Work to complete: Copy out the lines below word for word.

***** Material provided

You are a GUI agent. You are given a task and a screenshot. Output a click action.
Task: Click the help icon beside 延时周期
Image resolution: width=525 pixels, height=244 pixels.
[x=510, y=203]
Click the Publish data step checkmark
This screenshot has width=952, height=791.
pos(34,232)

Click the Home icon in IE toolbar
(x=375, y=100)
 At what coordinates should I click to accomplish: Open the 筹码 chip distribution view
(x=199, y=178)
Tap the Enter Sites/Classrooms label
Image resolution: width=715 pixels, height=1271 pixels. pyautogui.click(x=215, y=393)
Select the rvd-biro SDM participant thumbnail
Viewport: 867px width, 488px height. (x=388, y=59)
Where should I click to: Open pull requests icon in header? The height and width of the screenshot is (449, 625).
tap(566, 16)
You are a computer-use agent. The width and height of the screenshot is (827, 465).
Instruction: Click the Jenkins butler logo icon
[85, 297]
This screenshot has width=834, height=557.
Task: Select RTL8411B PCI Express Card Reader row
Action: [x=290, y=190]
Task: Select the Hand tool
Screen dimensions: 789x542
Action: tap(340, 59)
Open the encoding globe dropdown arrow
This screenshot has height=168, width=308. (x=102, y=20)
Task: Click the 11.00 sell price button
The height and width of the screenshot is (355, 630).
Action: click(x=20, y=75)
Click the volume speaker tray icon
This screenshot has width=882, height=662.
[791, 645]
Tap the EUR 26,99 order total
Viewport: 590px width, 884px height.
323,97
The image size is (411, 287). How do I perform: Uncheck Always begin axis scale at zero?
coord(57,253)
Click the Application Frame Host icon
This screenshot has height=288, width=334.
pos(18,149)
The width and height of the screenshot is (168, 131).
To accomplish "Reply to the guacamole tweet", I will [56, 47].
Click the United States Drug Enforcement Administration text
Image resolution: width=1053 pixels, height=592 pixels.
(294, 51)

**********

Written response:
You are a GUI agent. You are given a task and a screenshot. Output a click action.
Task: Click the help icon beside 延时周期
Image resolution: width=525 pixels, height=244 pixels.
[x=510, y=203]
Click the Publish data step checkmark
This screenshot has width=952, height=791.
pos(34,232)

Click the Home icon in IE toolbar
(x=375, y=100)
 At what coordinates should I click to accomplish: Open the 筹码 chip distribution view
(x=199, y=178)
Tap the Enter Sites/Classrooms label
Image resolution: width=715 pixels, height=1271 pixels. pyautogui.click(x=215, y=393)
Select the rvd-biro SDM participant thumbnail
Viewport: 867px width, 488px height. (x=388, y=59)
Where should I click to: Open pull requests icon in header? The height and width of the screenshot is (449, 625).
tap(566, 16)
You are a computer-use agent. The width and height of the screenshot is (827, 465).
Instruction: Click the Jenkins butler logo icon
[85, 297]
This screenshot has width=834, height=557.
Task: Select RTL8411B PCI Express Card Reader row
Action: [x=290, y=190]
Task: Select the Hand tool
Screen dimensions: 789x542
Action: tap(340, 59)
Open the encoding globe dropdown arrow
This screenshot has height=168, width=308. (x=102, y=20)
Task: Click the 11.00 sell price button
The height and width of the screenshot is (355, 630).
Action: click(x=20, y=75)
Click the volume speaker tray icon
This screenshot has width=882, height=662.
[791, 645]
Tap the EUR 26,99 order total
Viewport: 590px width, 884px height.
323,97
The image size is (411, 287). How do I perform: Uncheck Always begin axis scale at zero?
coord(57,253)
Click the Application Frame Host icon
This screenshot has height=288, width=334.
pos(18,149)
The width and height of the screenshot is (168, 131).
To accomplish "Reply to the guacamole tweet", I will [56, 47].
Click the United States Drug Enforcement Administration text
Image resolution: width=1053 pixels, height=592 pixels.
(294, 51)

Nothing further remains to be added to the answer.